Secondly, all the data that’s passed to a back-end system (here an SQL data base), should be disguised according to the rules of the back-end system. This means that all the special characters interpreted by the data base must be handled and presented specifically. Unfortunately, the list of characters that are to be treated specially changes from data base to data base so you prefer to leave this to the developers of the data base or the programming language. When using a MySQL data base with PHP there’s, for example, the function mysql_real_escape_string. A better SQL command would then look as follows:

$quoted_name = mysql_real_escape_string($name); $sql = "SELECT * FROM user_t WHERE name = ‘$quotesd_name’";

But this just bypasses the problem again.

Possibility 3:

The correct solution is to leave the interpretation of the parameters and disguising of the special characters to the data base and clearly differentiate between SQL queries and arguments.

$sql = "SELECT * FROM user_t WHERE name = ?" $res =& $db->query($sql, array($name))

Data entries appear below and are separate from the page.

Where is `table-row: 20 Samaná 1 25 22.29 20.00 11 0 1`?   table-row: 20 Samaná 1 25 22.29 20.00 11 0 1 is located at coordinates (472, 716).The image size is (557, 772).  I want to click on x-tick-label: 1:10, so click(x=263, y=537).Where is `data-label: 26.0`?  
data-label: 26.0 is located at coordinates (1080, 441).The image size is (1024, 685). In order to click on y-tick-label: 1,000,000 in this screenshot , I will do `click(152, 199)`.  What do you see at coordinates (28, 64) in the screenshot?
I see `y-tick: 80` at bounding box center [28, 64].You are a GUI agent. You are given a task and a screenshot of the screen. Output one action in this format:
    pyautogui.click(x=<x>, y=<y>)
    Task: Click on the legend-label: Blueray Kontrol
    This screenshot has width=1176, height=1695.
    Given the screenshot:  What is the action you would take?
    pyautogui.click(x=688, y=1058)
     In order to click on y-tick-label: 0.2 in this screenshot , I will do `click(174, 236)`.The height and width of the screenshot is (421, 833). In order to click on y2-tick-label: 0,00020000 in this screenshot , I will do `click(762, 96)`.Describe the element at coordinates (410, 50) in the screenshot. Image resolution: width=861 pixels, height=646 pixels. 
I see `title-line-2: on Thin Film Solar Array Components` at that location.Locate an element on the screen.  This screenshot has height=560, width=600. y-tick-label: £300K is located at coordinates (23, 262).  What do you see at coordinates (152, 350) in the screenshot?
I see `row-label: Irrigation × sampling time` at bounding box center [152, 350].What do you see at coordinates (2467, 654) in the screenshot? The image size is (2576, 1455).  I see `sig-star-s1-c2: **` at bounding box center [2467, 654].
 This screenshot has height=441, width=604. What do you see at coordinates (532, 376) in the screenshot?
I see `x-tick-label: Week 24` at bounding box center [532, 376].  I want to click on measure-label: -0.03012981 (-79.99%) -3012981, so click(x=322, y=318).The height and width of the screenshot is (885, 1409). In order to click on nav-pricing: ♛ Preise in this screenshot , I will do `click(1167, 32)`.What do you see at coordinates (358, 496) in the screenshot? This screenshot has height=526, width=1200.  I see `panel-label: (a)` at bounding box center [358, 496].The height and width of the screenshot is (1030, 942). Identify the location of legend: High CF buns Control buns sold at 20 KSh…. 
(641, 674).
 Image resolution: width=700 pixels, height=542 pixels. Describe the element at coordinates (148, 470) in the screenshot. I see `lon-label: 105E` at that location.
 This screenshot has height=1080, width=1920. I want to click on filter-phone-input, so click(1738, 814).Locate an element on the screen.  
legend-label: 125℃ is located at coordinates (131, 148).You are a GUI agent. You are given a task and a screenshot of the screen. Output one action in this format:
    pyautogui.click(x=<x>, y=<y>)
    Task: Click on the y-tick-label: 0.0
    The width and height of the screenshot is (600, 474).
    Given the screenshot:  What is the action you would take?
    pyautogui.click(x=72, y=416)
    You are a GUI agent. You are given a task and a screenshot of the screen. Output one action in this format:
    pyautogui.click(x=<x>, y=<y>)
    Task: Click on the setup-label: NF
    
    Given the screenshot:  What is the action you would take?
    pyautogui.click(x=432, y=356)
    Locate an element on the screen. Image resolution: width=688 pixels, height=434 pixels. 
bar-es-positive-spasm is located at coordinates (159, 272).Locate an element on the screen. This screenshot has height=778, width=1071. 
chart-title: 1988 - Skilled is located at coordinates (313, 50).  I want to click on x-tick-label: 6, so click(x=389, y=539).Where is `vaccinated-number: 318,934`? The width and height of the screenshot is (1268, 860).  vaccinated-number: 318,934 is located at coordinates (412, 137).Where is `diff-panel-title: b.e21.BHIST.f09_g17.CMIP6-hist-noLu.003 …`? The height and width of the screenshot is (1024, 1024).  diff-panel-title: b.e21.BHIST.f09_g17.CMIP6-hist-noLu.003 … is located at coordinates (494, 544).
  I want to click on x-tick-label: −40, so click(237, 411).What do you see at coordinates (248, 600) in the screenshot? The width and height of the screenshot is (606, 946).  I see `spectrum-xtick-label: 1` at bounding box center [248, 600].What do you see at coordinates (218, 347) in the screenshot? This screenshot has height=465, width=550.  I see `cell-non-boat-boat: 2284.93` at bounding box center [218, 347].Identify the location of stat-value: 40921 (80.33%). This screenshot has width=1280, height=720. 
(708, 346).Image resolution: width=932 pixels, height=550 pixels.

This prevents the attacker from changing the structure of the query.

Second order attacks

A final interesting method of attack is a so-called, “second order attack”. This type of attack doesn’t cause immediate damage. The actual attack is executed only when the data is evaluated at a later stage, e.g. once it’s shown again on the screen or pursuant to a daily log file analysis. This means there are no errors in the web application, but in a third web application. The effects of attacks are more difficult to assess, for example, by means of security audits, as the entire system architecture – and not just the actual web application – must be known. However, attacks on these levels are generally much more threatening for the infrastructure of a company as a whole.

You can also protect against these attacks by verifying the input parameters. As less important input data like the HTTP referrer or the HTTP agent type must be checked, this should be carried out by vWAF.